With the addition of bassist Tony Maimone (Book of Knots, ex-Pere Ubu) and drummer/producer Joel Hamilton (Book of Knots, Players Club, Glazed Baby), Battle of Mice entered Studio G in Brooklyn and recorded seven songs for their debut full-length, A Day of Nights. By the time the band finished tracking five of the seven songs, Josh and Julie’s relationship had become a thunderhead of psychic pollution, and the seething tension of the attendant working environment was too much for Maimone to withstand. By the time the sixth song, “Cave of Spleen,” was recorded, Julie and Josh couldn’t bear to be in the same room together. As such, the guitars and vocals were completed on different days; the vocals in one take, with no pre-written lyrics. The result is an album that is alternately hypnotic (“Sleep and Dream”
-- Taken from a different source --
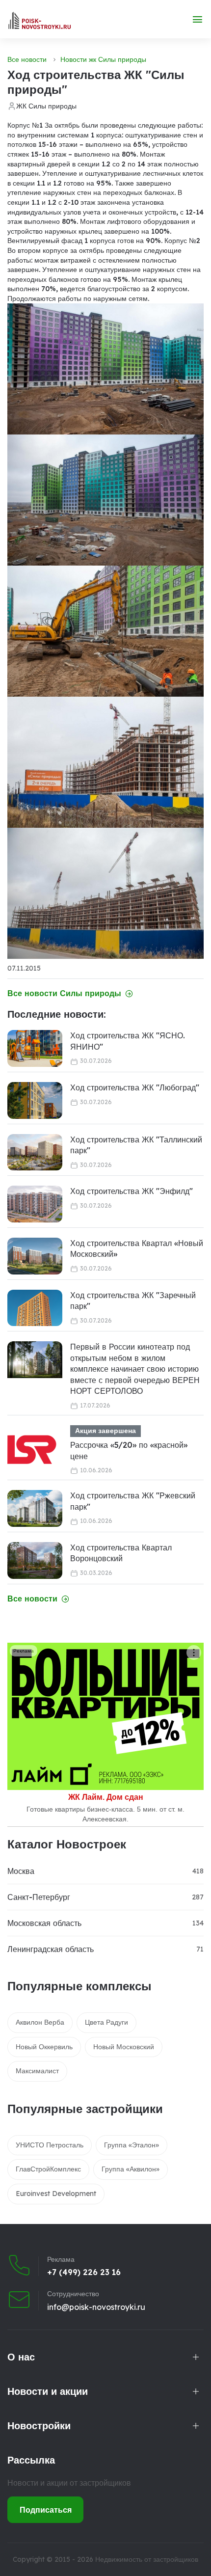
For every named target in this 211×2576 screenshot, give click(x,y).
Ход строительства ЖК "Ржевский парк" (132, 1501)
and horrifying (the 911 call at the end of “At the Base of the Giant’s Throat,” which the group refuses to discuss), enthralling (“Salt Bridge”
and epic (“The Lamb and the Labrador”
.
Thus, A Day of Nights documents the savage trajectory of an interpersonal flameout. It is a litany of ominous overtones and malicious subtext, a catalogue of the poisons that conspire to choke our best intentions; a testament to the inexorable miasma of suspicion and paranoia that creeps, unannounced, into the open spaces between us all. Which isn’t to say that beauty and grace cannot be the handmaidens of ugliness and dysfunction: A Day of Nights is nothing if not mesmerizing; a living, breathing monument to the optimistic notion that everything happens for a reason. And despite any unseemly events that may have transpired, there WILL be more Battle of Mice Records to come.